[DATASET ENTRIES Boundary: Start]
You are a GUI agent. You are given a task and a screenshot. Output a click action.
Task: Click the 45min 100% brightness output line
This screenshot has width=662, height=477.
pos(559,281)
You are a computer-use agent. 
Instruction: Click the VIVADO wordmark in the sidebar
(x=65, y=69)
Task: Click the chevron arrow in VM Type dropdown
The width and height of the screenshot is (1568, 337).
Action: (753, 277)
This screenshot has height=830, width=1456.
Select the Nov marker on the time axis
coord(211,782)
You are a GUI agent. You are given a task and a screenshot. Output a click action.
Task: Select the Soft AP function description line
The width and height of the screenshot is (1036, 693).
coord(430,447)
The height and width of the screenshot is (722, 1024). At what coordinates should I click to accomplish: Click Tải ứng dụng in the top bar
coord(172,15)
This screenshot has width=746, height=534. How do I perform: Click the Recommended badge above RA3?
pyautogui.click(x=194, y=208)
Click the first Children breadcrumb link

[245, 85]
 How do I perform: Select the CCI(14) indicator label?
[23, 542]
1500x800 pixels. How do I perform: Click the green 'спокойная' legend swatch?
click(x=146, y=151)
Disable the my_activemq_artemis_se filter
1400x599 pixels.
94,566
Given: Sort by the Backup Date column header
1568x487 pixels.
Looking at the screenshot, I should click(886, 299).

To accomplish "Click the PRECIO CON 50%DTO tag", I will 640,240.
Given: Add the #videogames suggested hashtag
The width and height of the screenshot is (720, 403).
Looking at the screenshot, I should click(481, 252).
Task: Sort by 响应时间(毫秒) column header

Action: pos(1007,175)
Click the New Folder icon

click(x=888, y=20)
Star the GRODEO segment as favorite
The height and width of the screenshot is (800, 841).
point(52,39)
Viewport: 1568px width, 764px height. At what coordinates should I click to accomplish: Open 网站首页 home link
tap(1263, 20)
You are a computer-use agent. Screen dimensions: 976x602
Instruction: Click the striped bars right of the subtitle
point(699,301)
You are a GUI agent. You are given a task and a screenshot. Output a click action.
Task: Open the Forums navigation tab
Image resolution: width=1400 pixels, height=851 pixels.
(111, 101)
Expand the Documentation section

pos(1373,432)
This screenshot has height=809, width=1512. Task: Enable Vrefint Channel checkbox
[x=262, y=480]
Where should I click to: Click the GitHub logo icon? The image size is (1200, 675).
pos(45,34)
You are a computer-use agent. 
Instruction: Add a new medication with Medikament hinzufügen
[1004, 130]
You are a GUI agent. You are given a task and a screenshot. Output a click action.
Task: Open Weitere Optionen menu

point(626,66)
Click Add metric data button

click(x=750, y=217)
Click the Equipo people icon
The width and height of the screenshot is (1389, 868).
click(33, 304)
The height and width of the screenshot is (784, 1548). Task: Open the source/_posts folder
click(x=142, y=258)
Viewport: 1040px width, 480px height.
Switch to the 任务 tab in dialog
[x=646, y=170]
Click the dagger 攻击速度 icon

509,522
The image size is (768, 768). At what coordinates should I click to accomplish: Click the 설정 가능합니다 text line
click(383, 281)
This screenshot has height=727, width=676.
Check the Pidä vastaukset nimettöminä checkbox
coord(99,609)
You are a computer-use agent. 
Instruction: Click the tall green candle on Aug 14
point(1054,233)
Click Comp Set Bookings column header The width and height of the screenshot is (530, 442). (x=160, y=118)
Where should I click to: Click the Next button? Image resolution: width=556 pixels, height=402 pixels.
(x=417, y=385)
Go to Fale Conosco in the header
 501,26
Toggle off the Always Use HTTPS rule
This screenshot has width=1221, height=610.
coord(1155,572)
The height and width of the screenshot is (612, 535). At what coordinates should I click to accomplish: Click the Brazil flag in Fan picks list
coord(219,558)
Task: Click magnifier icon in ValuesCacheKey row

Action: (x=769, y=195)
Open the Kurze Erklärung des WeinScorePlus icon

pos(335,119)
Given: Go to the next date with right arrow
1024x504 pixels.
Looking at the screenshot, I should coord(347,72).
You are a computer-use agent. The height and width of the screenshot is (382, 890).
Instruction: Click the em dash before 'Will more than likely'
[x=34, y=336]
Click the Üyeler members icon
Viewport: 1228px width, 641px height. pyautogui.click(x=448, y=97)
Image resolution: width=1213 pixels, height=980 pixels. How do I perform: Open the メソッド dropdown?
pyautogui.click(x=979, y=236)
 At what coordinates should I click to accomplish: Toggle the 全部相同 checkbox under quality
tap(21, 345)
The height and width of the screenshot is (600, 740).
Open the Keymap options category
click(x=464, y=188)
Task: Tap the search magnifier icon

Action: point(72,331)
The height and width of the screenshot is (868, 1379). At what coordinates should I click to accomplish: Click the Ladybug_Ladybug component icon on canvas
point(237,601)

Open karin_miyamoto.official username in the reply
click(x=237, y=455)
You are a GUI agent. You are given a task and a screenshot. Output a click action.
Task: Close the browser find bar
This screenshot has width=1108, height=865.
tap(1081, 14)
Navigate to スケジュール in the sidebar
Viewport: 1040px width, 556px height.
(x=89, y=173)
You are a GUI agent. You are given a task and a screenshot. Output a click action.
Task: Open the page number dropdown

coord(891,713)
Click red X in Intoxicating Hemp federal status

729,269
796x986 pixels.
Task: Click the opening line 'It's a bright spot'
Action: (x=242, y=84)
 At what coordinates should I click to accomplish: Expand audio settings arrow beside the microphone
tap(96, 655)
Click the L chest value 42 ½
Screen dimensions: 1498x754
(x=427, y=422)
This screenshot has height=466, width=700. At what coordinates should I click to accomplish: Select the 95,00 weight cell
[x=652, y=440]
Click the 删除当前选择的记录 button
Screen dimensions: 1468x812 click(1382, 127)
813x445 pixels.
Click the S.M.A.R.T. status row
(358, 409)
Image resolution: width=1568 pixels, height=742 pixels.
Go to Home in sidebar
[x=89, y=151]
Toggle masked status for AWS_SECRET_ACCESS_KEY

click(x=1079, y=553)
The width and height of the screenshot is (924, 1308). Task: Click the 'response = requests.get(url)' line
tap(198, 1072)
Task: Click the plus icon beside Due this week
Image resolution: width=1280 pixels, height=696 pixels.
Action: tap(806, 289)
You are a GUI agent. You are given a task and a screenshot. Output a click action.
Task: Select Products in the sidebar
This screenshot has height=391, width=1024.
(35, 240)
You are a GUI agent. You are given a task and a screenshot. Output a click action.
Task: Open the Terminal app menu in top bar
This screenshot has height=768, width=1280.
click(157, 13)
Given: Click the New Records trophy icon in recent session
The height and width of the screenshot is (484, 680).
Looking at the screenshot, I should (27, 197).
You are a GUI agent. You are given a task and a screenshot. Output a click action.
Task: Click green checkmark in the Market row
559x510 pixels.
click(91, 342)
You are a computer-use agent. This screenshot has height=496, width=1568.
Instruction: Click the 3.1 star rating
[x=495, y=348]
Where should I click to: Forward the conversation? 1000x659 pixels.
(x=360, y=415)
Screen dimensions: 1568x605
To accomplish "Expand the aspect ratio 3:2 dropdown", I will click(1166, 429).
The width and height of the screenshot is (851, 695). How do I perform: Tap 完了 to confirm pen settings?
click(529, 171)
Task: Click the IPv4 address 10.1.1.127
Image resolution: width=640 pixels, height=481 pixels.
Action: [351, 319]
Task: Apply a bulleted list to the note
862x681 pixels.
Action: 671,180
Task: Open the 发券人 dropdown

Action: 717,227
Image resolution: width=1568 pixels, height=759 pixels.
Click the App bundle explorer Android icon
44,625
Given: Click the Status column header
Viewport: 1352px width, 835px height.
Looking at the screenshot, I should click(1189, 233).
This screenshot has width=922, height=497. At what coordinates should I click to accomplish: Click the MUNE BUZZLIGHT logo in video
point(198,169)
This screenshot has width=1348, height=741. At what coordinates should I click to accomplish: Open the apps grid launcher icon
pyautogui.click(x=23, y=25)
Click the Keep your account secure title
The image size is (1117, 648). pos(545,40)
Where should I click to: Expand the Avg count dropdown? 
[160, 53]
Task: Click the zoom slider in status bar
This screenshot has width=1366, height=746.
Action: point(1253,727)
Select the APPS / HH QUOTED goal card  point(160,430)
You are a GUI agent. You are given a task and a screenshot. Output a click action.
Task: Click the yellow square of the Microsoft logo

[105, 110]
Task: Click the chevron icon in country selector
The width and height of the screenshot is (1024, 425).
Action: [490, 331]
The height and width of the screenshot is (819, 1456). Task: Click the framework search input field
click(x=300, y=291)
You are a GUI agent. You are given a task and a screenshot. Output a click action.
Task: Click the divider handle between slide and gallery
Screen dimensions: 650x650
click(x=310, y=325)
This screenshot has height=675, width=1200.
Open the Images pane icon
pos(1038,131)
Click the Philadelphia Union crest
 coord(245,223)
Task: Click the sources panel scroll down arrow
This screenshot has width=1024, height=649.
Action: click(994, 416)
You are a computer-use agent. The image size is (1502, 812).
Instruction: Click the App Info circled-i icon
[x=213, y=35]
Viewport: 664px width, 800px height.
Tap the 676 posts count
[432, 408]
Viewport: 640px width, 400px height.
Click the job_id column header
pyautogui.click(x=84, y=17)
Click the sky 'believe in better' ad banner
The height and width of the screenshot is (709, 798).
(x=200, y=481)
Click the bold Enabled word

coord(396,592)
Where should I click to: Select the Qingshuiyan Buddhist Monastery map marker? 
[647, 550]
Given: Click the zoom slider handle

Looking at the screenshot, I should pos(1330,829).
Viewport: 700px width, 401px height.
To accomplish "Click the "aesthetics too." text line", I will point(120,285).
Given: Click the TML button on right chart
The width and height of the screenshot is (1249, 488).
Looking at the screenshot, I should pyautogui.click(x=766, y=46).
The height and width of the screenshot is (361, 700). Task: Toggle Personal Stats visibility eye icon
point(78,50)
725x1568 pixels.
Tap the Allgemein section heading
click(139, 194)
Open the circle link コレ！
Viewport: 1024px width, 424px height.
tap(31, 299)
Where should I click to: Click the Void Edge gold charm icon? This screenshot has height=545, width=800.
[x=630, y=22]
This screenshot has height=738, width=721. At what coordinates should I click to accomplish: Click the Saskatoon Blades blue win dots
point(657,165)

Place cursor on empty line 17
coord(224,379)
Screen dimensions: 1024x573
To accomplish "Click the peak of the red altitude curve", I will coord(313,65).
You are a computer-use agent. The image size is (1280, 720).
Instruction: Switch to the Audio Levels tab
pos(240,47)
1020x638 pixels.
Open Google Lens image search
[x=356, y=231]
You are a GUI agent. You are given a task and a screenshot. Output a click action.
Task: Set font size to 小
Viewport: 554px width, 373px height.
[DATASET ENTRIES Boundary: End]
TASK
Transcribe exactly, and only, the lines from the opening line of the records through the line containing "Given: Add the #videogames suggested hashtag".

TASK SOLUTION
You are a GUI agent. You are given a task and a screenshot. Output a click action.
Task: Click the 45min 100% brightness output line
This screenshot has width=662, height=477.
pos(559,281)
You are a computer-use agent. 
Instruction: Click the VIVADO wordmark in the sidebar
(x=65, y=69)
Task: Click the chevron arrow in VM Type dropdown
The width and height of the screenshot is (1568, 337).
Action: (753, 277)
This screenshot has height=830, width=1456.
Select the Nov marker on the time axis
coord(211,782)
You are a GUI agent. You are given a task and a screenshot. Output a click action.
Task: Select the Soft AP function description line
The width and height of the screenshot is (1036, 693).
coord(430,447)
The height and width of the screenshot is (722, 1024). At what coordinates should I click to accomplish: Click Tải ứng dụng in the top bar
coord(172,15)
This screenshot has width=746, height=534. How do I perform: Click the Recommended badge above RA3?
pyautogui.click(x=194, y=208)
Click the first Children breadcrumb link

[245, 85]
 How do I perform: Select the CCI(14) indicator label?
[23, 542]
1500x800 pixels. How do I perform: Click the green 'спокойная' legend swatch?
click(x=146, y=151)
Disable the my_activemq_artemis_se filter
1400x599 pixels.
94,566
Given: Sort by the Backup Date column header
1568x487 pixels.
Looking at the screenshot, I should click(886, 299).

To accomplish "Click the PRECIO CON 50%DTO tag", I will 640,240.
Given: Add the #videogames suggested hashtag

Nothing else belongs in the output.